PARK CITY — The presidential election is over, but for the many people still wondering just how Donald Trump pulled off one of the greatest upsets in modern history, Showtime thinks it has the answer with “Trumped.”

The documentary, culled from the cabler’s campaign-season weekly reports, debuts for the press Monday at 2 p.m. at the Sundance Film Festival before getting its official premiere Friday in Park City.

Symmetry almost demands that “Trumped” debut in the final days of the 11-day festival, which began, after all, with a spasm of politics — most notably Thursday’s opening premiere of Al Gore’s global warming update, “An Inconvenient Sequel: Truth to Power,” followed by Saturday’s fiery march of more than 1,000 against President Trump and in favor of a host of causes, ranging from access for the disabled, to LGBTQ rights to support for Planned Parenthood.

“Trumped” will get its public premiere Feb. 3 at 9 p.m., with Showtime believing the the sweeping summation of the Trump phenomena could help it solidify its position as a gathering place for people deeply attuned to current affairs. Showtime believes that it can become the home to hip, engaged audiences — a demographic that it has begun to win over with films like “Weiner,” about the sexting scandal that brought down U.S. Rep. Anthony Weiner, and “Zero Days,” probing the U.S.-Israeli malware attack  on an Iranian nuclear facility that burgeoned beyond that target.

Vinnie Malhotra, the senior vice president in charge of Showtime Documentary Films as well as documentary sports programming, said the documentaries exemplify the kind of aggressive push Showtime is making to cover the contemporary world.

“We want to go deeper and more probing,” said Malhotra, who previously launched CNN Films. “You can combine celebrity, music and serious journalism together, in the way that Vanity Fair and Rolling Stone might do on the print journalism side.”

Trump already received lots of program time in “The Circus,” Showtime’s regular weekly look at the 2016 presidential campaign. But even after 26 episodes, “Trumped” allows Showtime to bring forward previously un-aired footage and to explain the race in a way people might not have understood before.

“Trumped” follows the candidate from the middle of 2015 through election day last November. “We have now looked more closely at Trump and tried to make a narrative on his rise and triumph, as one of the most original and unique political phenomenon of our lifetimes,” said John Heilemann, the Bloomberg Politics editor and former New York magazine scribe who co-hosted “The Circus” for Showtime.

Considerable previously unseen footage will “give a sense of what caught fire with his supporters and what they found compelling,” said Heilemann, the co-author with “The Circus” partner (and TIME magazine veteran) Mark Halperin  of “Game Change” – about the rise of Sarah Palin during the 2008 race.
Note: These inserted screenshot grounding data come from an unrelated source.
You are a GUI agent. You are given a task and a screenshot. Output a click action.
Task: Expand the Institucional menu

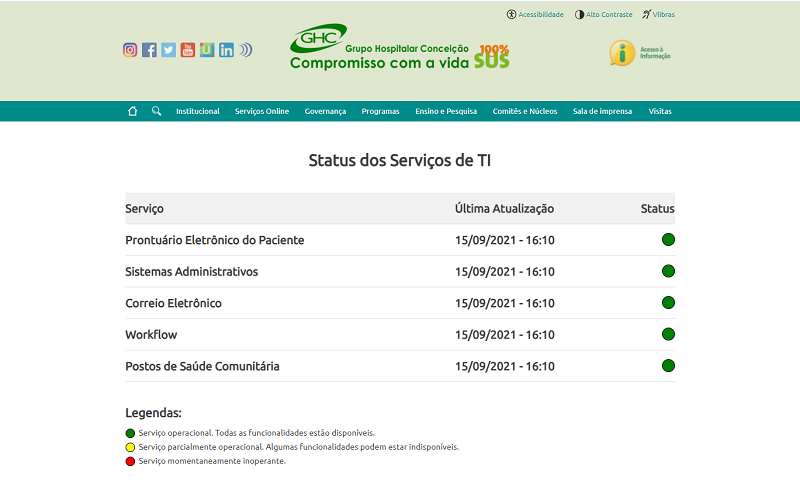coord(198,111)
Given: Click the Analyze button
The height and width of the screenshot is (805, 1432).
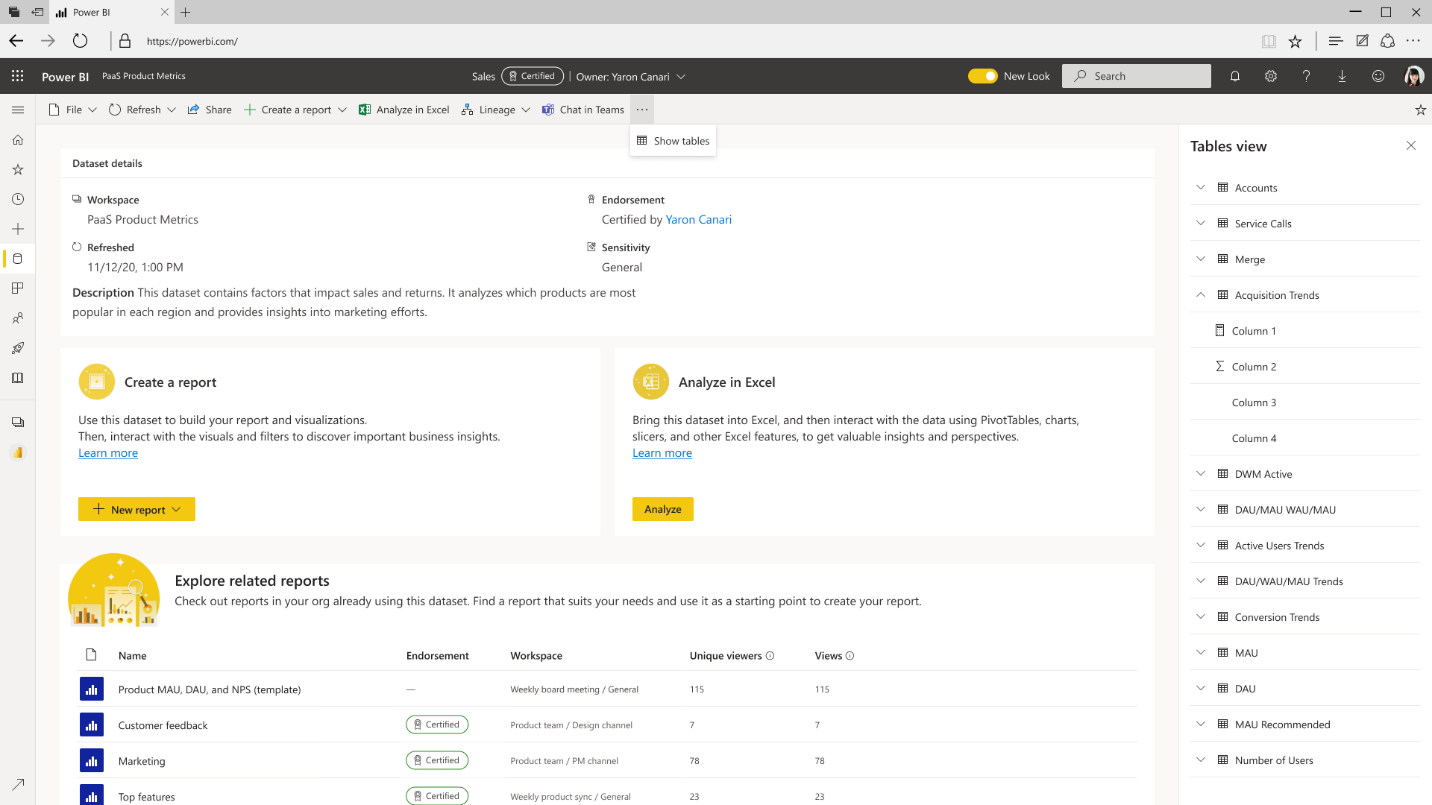Looking at the screenshot, I should (x=662, y=509).

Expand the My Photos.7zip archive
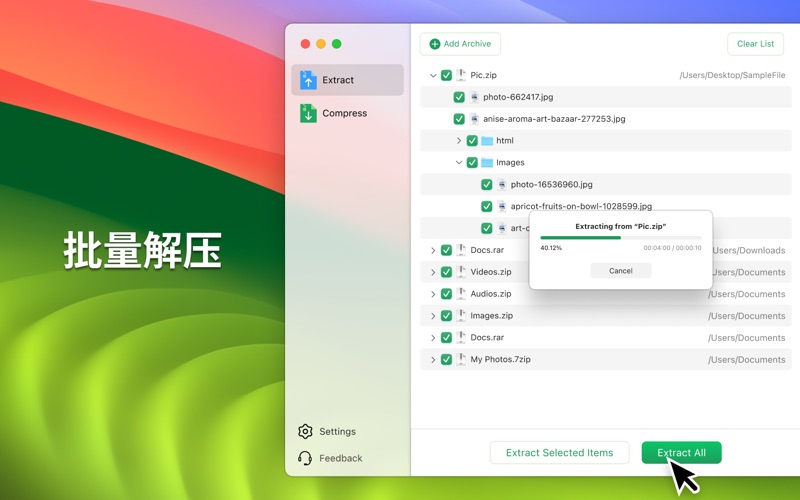click(x=433, y=360)
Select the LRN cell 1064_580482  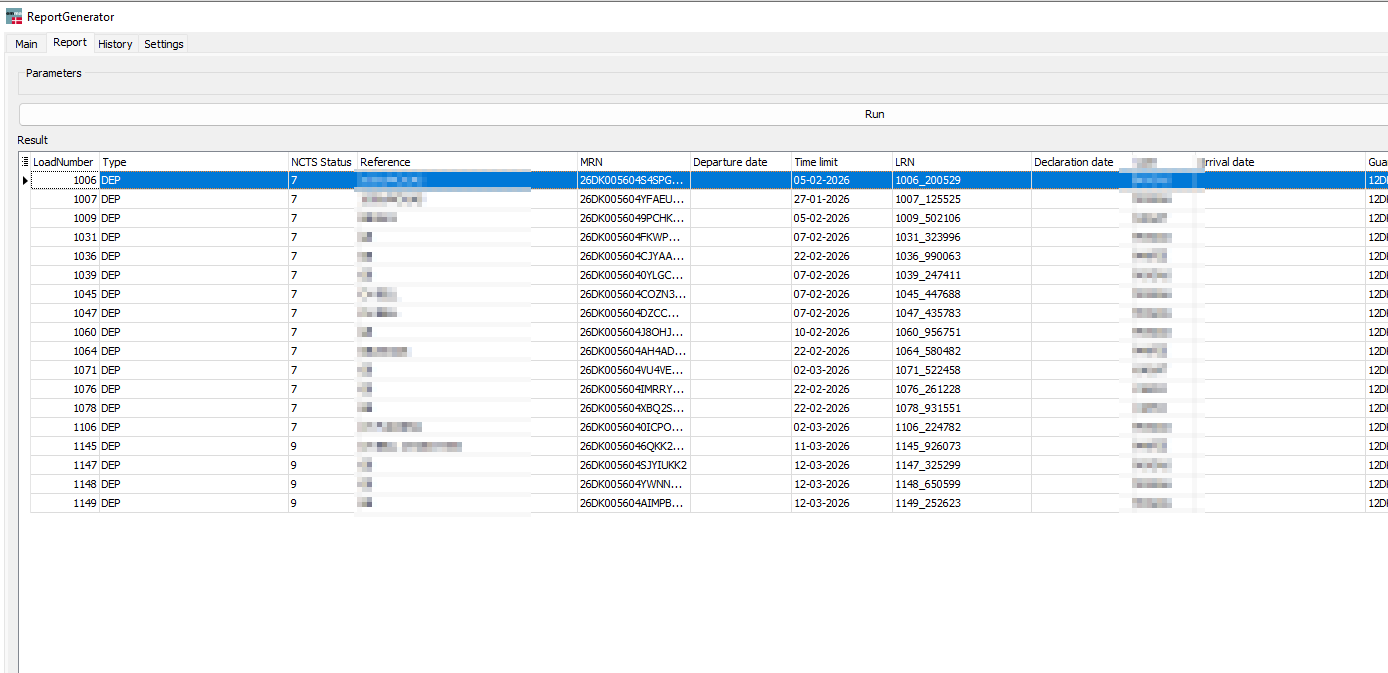click(x=928, y=351)
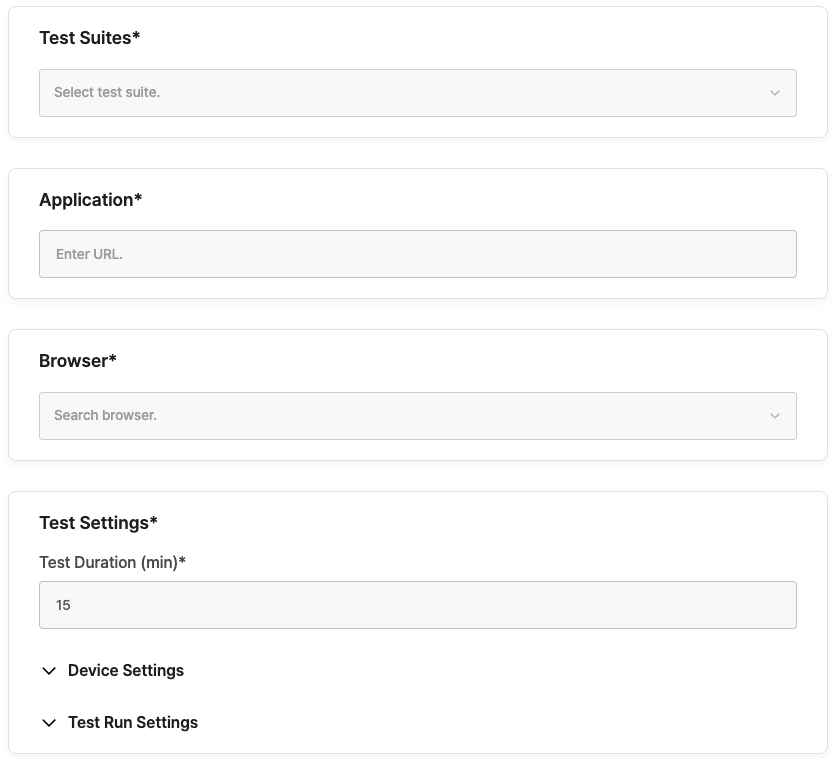Open the Search browser combo box
This screenshot has height=760, width=838.
pos(417,416)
“Trumped” will show how his supporters could support the political neophyte despite queasiness about his talk and actions – such as the video of him boasting about grabbing women by their genitals and his campaign-opening description of some Mexican immigrants as “rapists.”

“They might have said they didn’t agree with the fact that Mexicans are rapists,” said Heilemann, “but that statement made it clear to [supporters] that he was not politically correct and poll tested and calibrated. They liked that.”

Trump is “one of the most original and unique political phenomena of our lifetimes,” said Heilemann, “and the movie gives you a sense of how Trumped pulled off what for some was unimaginable.”

The journalist said it’s possible that Showtime’s political series could find an extended life now that Trump is in office. He said he believed that David Nevins, president and CEO of Showtime Networks, would like to find a way to continue the program, though no deal is in place yet.

In the meantime, Heilemann will snowboard, visit with friends and take in a few films. He is sorry he will miss the 25th anniversary screening of Quentin Tarantino’s “Resevoir Dogs” and a panel with the director next Friday. “I have to go see my [‘Trumped’] premiere instead,” said the veteran journalist. “But that is a good problem to have.”